В последнем с ними сошелся. Почему прилепился к ним? Из-за их естественности?

Учил их “азимуту”, учась у них деликатности. Страдал: мягкотелы, какие из них командиры!.. Оказалось, бойцы таких боготворили, подчиняясь без раздумий. “Мягкотелые” не давали превращать людей в пушечное мясо. Мало встретится таких командиров, да и век у них будет короток. Буду пытаться походить на них... Только получится ли? Война — это ведь выживание. Одни навстречу немцам поднимали руки, другие, когда угроза неодолима, исчезали, уводя подчиненных. Война ловила — человек увертывался.

В апреле прошли экзамены. Было объявлено: вся рота представлена к званию “лейтенант”.

— Ура-а! — крикнули мы и разошлись в ожидании двух звездочек на еще никем не виданных погонах. И — направления на фронт.

Ждать пришлось месяц.

Два предыдущих выпуска уехали без задержки, а нам — неожиданные каникулы: выход в город без увольнительной.

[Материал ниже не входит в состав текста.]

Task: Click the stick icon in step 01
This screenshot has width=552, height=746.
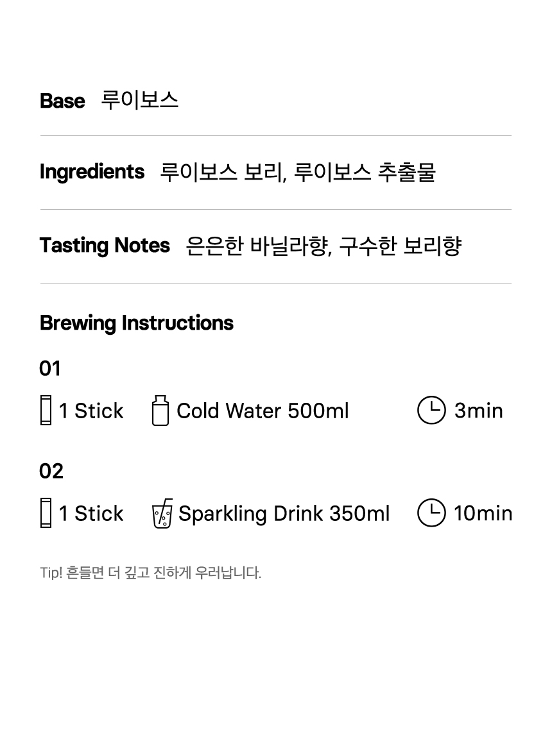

На главной улице и в переулках много старых, но добротных домов — здесь когда-то жили богатые люди. И сколько же церквей! Собор, монастырь, церкви помельче. Все бездействующее и обшарпанное — учреждения, конторы, базы...

Мимо книжного развала пройти невозможно. Ребята деликатно косились на полки с книгами, я рылся на прилавке. Двухтомник Джорджо Вазари!.. “Жизнеописания наиболее знаменитых ваятелей и зодчих”. Московское издание 1933 года при участии Дживелегова и Эфроса.

Ребята заинтересовались, но как было им объяснить, что автор, итальянский архитектор, живописец и историк искусства, навсегда велик уже тем, что в XVI веке первым ввел понятие “Возрождение”! Беспомощное ощущение пропасти: ничего не понимал в крестьянстве, они — в искусстве. Но раз их товарищ радуется, обрадовались и они. Решено отпраздновать: выпить пива. Ярославец Тихменев знал палатку, где не разбавляют.

Целыми днями, растянувшись на койке (святотатство, каравшееся жесточайше, но застрявшие выпускники — призраки, коим законы не писаны), блаженствуя, читал Вазари. Казарма безлюдна. Рота, оставив дежурного и дневального дремать возле тумбочки, после завтрака исчезала, “команда” насела на меня:

— Книжку потом почитаешь, Катенька ждет!

— Какая Катенька?! — отбивался как мог.

Первое в жизни взрослое свидание взволновало.

Общение со слегка испуганной, моего возраста девчонкой, выглядело нелепым. Разговаривать не о чем. Сидели и молчали от неловкости.

— Ну как? — спросила “команда”.

— Сбежал, как Подколесин.

“Команда”, не поняв про Подколесина, все поняла про меня.

Каждый прощался с мирной жизнью по-своему. Не потому, что кто-то был лучше, а кто-то хуже, были разными.

На ужине объявили:

— Всем ночевать в расположении! С утра оформление командирских званий и отправка.